Many also appeared as guests in Star Trek at one time or another:
- Salli Richardson (Nidell in "Second Sight")
- John Rhys-Davies (Leonardo da Vinci on Voyager)
- Frank Welker (Voices of Spock screaming in Star Trek III, and the alien creature in "Nothing Human")
- Clancy Brown (Zobral in "Desert Crossing")
- Matt Frewer (Berlingoff Rasmussen in "A Matter of Time")
- James Saito (Lt. Nogami in "The 37’s")
- W. Morgan Sheppard (Ira Graves in "The Schizoid Man", Qatai in "Bliss", the Klingon warden in Star Trek VI: The Undiscovered Country, and a science minister in the 2009 Star Trek film)
- Michael Bell (Zorn in "Encounter at Farpoint", Borum in "The Homecoming", and Drofo Awa in "The Maquis")
- Gerrit Graham (Hunter in "Captive Pursuit", and Quinn in "Death Wish")
- David Warner (St. John Talbot in Star Trek V: The Final Frontier, Gorkon in Star Trek VI, and Gul Madred in "Chain of Command")
- Diedrich Bader (Tactical Officer in "The Emissary")
- Robert Ito (Lt. Chang in ‘’Coming of Age’’, and John Kim in ‘’Author, Author’’)
- Clyde Kusatsu (Vice Admiral Nakamura on The Next Generation)
- Paul Winfield (Clark Terrell in Star Trek II and Dathon in "Darmok")
- Tony Jay (Minister Campio in "Cost of Living")
- James Avery (General K'Vagh in "Affliction")

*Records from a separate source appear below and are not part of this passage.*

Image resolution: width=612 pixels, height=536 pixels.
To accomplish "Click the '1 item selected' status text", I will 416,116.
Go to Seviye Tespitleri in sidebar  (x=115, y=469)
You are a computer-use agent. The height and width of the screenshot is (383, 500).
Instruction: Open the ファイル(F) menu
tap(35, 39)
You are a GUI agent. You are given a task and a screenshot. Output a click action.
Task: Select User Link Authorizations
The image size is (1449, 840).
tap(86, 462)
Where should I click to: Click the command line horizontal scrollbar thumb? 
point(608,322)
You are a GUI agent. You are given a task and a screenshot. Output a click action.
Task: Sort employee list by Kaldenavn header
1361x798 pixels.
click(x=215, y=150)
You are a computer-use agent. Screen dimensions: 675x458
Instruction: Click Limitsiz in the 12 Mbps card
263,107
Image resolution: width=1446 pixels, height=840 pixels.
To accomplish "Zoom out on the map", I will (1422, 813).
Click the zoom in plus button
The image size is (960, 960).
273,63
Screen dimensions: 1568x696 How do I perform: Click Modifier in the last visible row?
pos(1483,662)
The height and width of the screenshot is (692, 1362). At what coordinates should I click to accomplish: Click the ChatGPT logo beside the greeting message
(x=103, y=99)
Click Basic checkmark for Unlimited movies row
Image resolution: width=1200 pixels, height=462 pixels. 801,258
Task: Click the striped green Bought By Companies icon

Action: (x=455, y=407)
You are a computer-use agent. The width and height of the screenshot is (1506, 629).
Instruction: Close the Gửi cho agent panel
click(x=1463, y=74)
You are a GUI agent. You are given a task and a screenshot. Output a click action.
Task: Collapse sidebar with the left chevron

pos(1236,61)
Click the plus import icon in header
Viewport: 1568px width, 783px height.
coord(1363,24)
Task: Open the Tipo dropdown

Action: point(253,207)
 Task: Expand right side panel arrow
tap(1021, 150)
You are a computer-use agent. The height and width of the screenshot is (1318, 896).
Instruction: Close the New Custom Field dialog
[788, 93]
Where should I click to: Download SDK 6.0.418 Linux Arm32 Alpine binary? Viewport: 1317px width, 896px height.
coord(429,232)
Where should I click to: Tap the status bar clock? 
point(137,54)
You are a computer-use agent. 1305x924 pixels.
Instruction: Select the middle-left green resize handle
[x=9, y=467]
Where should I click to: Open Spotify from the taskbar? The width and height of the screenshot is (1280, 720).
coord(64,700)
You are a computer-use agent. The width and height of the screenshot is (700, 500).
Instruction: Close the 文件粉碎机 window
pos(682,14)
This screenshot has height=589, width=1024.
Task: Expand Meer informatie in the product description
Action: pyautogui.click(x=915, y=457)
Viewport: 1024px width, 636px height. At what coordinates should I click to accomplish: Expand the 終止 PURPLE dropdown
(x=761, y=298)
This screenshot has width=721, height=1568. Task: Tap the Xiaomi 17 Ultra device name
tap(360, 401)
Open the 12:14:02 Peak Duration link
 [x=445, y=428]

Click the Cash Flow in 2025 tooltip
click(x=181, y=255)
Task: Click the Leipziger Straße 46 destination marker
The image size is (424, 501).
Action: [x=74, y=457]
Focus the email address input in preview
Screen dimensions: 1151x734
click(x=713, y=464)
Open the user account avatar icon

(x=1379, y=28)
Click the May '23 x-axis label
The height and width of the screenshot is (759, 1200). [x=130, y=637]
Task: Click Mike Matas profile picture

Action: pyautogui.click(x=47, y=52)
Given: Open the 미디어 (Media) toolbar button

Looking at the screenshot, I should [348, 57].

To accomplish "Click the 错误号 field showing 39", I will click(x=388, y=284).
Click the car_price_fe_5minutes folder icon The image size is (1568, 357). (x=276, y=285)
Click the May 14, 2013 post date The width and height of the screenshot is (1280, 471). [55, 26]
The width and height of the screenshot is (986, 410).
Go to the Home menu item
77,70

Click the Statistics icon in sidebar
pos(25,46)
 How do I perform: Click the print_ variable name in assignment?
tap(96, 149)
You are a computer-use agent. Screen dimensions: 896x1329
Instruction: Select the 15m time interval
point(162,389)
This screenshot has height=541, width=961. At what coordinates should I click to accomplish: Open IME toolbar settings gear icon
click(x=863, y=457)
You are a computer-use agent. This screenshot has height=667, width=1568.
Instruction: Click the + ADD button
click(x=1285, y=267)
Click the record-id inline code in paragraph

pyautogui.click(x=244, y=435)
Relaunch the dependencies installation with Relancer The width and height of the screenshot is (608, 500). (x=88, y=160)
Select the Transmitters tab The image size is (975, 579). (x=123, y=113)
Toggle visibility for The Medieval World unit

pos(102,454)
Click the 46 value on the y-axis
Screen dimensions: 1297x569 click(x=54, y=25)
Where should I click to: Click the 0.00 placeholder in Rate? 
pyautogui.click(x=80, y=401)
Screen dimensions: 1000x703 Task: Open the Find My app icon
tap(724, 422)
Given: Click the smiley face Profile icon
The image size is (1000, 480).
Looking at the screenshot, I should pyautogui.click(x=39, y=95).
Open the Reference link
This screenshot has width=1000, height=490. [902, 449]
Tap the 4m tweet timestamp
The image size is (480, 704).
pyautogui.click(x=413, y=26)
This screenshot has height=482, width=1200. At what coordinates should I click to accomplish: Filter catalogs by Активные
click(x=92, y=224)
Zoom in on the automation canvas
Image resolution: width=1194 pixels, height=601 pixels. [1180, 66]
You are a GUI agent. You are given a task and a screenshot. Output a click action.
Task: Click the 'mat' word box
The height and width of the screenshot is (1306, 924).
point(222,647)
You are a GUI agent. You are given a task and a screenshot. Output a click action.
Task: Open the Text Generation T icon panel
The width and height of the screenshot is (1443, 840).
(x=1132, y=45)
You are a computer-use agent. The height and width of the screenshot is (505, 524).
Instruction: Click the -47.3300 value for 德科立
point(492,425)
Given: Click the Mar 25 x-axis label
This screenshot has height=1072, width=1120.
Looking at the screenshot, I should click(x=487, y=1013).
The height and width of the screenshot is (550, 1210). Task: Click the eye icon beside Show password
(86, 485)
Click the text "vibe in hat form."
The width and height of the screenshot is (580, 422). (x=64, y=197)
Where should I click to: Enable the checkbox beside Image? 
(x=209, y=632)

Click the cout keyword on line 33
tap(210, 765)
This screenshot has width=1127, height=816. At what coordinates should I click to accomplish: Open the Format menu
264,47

Patrick Stewart (Jean-Luc Picard on The Next Generation) was also considered for a role in the series, but his representation turned down the offer because his usual fees could not be met.

Producer Greg Weisman has commented that, at first, the casting of multiple Star Trek actors was unintentional. Marina Sirtis and Jonathan Frakes were both cast in prominent roles, and quickly the show's staff began to think of other Star Trek actors when casting new roles. Frakes and Sirtis were also instrumental in "talking up" the Gargoyles series to fellow Star Trek cast members, and encouraging them to participate.

This "Star Trek connection" was given a nod to by script writers in at least one instance within the cartoon. In the episode "Her Brother's Keeper" (1x12), Brooklyn remarks: "Yeah? You and what Starfleet?"